------ Fragmento de la página ------
Un día un grupo de jóvenes revolucionarios trajo desde Chicago una idea transgresora: que los esfuerzos personales primen por sobre el bien común, y que las personas siempre y cuando puedan pagar, podrán acceder a mejores servicios y así -sin votación ciudadana y casi por decreto- se fragmentó el sistema de salud, de educación, de pensiones y se fabricó un país hecho a la medida de los esfuerzos personales.

desigualdad_aLa idea parecía sumamente buena y lógica, además le ahorraba mucha plata al Estado, desarrollándose en tres grandes ejes:

1.- La falacia de la libertad.

Los muchachuelos de Chicago, con la venia del gobierno, instalaron una idea: cuando uno puede pagar por un servicio, cualquiera este sea, debe hacerlo. Un servicio pagado sin intervención del Estado “es bueno” y, por sobretodo, “justo”.

El pequeño detalle es que nadie fue capaz de explicar -o que nadie se detuvo a explicar- desde cuándo la libertad quedaba supeditada a la capacidad de pago. La libertad de elección no era tal, los únicos que terminaron eligiendo fueron los del 20%.

2.- Sistemas distintos para gente distinta.

Así como las personas fueron cambiándose según su capacidad de pago, fueron también cambiando las caras de los hospitales. El 7% de los más pobres no alcanzó a cubrir los costos de los más enfermos -los más pobres se enferman más y por tanto, son más caros-, así que se echó mano a impuestos adicionales para lograr mantener un sistema viable. Se apiñaron los pacientes en los pasillos, empezaron a faltar los insumos, la medicina se hizo más compleja y los pacientes comenzaron a envejecer.

El 20% vio cómo su 7% -y más, porque las Isapres cobran por hijo o por si eres mujer, viejo o enfermo, desembolsando algunos hogares hasta el 10 ó 15% de sus ingresos en seguros de salud- se transformaba en flamantes clínicas con nombres rimbombantes, piezas singles, tres opciones de alimentos y que terminaron quedando bien lejos de donde vivía el otro 80%.

3.- Los médicos como responsables.

Últimamente he escuchado críticas transversales contra los médicos, se nos acusa de autorreferentes, de actuar como carteles, de no tener vocación, de ser egocéntricos y de una larga serie de interminables y amorosos epítetos.
------ Datos disponibles ------
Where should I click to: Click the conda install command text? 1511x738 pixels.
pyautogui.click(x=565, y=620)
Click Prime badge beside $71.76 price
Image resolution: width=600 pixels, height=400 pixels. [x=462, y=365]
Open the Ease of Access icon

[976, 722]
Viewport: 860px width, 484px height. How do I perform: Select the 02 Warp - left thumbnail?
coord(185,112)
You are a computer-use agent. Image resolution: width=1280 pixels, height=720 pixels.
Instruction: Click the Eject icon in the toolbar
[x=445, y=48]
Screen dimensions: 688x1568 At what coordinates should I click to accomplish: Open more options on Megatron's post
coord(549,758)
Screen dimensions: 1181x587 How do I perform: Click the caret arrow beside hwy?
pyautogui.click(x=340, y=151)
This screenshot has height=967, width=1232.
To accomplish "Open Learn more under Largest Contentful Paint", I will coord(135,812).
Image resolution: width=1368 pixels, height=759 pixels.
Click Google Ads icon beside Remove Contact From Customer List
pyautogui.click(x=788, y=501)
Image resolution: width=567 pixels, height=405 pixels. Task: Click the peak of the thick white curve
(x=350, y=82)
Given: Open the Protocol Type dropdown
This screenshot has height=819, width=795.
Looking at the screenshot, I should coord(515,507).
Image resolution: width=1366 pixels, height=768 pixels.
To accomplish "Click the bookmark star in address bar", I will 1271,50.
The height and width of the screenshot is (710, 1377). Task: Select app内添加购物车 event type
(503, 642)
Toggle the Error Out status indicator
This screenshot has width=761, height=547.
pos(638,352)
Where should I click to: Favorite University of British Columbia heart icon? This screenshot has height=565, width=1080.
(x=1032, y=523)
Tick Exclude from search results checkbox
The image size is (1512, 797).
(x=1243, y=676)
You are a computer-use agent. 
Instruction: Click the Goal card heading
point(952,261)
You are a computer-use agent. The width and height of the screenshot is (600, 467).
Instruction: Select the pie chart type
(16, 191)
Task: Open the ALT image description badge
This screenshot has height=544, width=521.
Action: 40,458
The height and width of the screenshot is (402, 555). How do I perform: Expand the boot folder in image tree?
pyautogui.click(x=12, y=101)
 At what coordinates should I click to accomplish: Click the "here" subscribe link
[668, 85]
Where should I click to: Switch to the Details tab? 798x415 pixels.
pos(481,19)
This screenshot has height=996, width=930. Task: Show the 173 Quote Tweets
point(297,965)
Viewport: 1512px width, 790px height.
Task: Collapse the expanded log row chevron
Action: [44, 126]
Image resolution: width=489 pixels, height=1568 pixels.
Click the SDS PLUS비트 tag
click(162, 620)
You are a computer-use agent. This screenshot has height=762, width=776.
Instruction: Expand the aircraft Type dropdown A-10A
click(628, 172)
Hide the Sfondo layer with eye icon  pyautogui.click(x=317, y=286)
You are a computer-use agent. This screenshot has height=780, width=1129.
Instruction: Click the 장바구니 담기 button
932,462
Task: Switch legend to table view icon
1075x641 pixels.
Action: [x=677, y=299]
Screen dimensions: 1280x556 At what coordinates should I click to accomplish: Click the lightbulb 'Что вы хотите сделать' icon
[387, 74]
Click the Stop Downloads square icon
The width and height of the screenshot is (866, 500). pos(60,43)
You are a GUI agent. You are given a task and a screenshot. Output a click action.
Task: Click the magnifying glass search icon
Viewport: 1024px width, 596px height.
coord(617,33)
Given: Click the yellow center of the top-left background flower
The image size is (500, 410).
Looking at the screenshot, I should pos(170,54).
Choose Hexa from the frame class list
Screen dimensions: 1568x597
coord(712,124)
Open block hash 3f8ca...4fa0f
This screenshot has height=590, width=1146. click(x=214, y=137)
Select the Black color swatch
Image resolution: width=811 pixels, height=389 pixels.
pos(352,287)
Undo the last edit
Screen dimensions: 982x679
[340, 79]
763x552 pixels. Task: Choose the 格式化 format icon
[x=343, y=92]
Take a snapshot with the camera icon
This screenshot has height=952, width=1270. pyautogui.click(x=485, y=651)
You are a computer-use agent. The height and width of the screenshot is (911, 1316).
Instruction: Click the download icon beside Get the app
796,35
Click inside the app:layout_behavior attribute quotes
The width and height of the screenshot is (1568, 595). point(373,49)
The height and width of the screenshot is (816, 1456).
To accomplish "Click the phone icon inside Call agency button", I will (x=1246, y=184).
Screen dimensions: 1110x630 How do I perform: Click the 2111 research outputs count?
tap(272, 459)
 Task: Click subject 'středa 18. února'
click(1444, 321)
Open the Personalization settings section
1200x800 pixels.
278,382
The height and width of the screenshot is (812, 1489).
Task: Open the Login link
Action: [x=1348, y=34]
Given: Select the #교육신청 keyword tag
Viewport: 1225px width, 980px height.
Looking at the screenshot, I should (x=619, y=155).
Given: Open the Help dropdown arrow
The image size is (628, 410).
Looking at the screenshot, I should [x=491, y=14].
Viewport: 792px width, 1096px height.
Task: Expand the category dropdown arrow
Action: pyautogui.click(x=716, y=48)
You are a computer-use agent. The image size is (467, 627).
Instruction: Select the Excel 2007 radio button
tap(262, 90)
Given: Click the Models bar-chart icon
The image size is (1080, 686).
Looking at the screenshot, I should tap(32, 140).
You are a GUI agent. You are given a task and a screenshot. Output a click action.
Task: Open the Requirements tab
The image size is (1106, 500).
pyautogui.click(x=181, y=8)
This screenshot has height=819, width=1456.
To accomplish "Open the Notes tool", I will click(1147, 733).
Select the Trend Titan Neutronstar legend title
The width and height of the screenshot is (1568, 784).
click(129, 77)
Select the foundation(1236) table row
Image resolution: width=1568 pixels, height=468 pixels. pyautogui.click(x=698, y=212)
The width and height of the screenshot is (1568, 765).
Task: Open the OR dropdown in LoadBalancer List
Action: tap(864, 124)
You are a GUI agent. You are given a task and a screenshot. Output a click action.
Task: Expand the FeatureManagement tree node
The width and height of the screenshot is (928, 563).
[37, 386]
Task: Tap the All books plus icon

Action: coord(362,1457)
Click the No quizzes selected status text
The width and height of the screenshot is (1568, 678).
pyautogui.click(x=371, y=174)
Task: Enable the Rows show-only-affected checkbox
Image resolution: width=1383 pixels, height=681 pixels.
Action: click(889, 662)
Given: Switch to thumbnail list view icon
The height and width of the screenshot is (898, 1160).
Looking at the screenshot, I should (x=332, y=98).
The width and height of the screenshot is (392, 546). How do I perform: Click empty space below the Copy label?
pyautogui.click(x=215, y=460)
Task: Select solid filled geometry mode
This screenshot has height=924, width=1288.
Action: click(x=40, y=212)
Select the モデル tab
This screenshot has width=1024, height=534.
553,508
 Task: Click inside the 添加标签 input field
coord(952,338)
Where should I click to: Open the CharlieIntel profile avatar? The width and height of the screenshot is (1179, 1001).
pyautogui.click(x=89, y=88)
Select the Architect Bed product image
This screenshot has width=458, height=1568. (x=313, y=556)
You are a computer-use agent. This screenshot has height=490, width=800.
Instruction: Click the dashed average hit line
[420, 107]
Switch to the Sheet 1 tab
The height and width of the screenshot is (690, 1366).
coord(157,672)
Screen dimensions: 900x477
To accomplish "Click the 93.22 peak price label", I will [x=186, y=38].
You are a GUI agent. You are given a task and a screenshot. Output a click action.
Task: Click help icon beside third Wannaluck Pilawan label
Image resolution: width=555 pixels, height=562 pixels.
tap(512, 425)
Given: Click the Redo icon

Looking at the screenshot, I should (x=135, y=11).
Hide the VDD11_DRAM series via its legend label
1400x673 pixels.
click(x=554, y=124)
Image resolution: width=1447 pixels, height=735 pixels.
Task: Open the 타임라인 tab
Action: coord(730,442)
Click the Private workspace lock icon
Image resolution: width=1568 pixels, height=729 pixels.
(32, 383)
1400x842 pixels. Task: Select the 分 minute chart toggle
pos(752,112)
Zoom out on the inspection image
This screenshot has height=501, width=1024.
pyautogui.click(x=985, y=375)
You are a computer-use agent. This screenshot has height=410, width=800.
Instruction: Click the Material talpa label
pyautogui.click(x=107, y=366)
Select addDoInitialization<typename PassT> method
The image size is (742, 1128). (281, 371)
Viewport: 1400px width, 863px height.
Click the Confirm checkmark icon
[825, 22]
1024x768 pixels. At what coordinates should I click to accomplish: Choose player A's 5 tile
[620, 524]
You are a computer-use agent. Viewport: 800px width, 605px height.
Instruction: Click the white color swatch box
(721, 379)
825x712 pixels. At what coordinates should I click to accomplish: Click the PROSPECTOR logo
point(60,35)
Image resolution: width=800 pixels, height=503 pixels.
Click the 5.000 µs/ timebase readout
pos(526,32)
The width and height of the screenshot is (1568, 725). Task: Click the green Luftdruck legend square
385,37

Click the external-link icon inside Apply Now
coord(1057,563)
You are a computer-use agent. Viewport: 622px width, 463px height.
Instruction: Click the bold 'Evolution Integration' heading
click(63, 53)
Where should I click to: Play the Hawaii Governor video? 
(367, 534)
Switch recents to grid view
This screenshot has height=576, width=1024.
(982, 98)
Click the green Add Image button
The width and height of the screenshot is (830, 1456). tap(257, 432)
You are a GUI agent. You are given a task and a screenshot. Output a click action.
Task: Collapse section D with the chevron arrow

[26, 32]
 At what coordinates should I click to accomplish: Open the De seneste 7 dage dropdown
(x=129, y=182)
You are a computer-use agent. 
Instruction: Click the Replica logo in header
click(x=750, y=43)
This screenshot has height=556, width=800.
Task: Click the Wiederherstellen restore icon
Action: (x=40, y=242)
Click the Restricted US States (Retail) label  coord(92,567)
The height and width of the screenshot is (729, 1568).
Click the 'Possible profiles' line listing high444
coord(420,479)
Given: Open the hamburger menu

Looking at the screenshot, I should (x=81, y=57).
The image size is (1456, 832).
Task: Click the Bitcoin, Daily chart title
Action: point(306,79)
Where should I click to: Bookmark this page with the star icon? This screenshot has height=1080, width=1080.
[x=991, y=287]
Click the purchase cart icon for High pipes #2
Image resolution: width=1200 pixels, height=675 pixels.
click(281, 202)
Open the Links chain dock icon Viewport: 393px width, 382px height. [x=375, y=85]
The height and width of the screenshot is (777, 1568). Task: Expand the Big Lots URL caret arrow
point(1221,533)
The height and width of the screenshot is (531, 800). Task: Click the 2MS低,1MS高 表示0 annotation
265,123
------
**Lista de actividades**
[1] Indica si cada afirmación concuerda con el fragmento. Responde sí o no y cita literalmente las palabras del fragmento que lo deciden.
(a) La idea de privilegiar los esfuerzos personales llegó desde Chicago.
(b) La fragmentación de los sistemas de salud, educación y pensiones se aprobó por votación ciudadana.
(c) Las Isapres cobran más por cada hijo.
[2] Por favor, extrae del fragmento todo lo que va desde "Así como las" hasta "comenzaron a envejecer.", copiándolo literalmente.

**Solucionario**
[1]
(a) Sí: "Un día un grupo de jóvenes revolucionarios trajo desde Chicago una idea transgresora".
(b) No: "sin votación ciudadana y casi por decreto- se fragmentó el sistema de salud, de educación, de pensiones".
(c) Sí: "las Isapres cobran por hijo".

[2]
Así como las personas fueron cambiándose según su capacidad de pago, fueron también cambiando las caras de los hospitales. El 7% de los más pobres no alcanzó a cubrir los costos de los más enfermos -los más pobres se enferman más y por tanto, son más caros-, así que se echó mano a impuestos adicionales para lograr mantener un sistema viable. Se apiñaron los pacientes en los pasillos, empezaron a faltar los insumos, la medicina se hizo más compleja y los pacientes comenzaron a envejecer.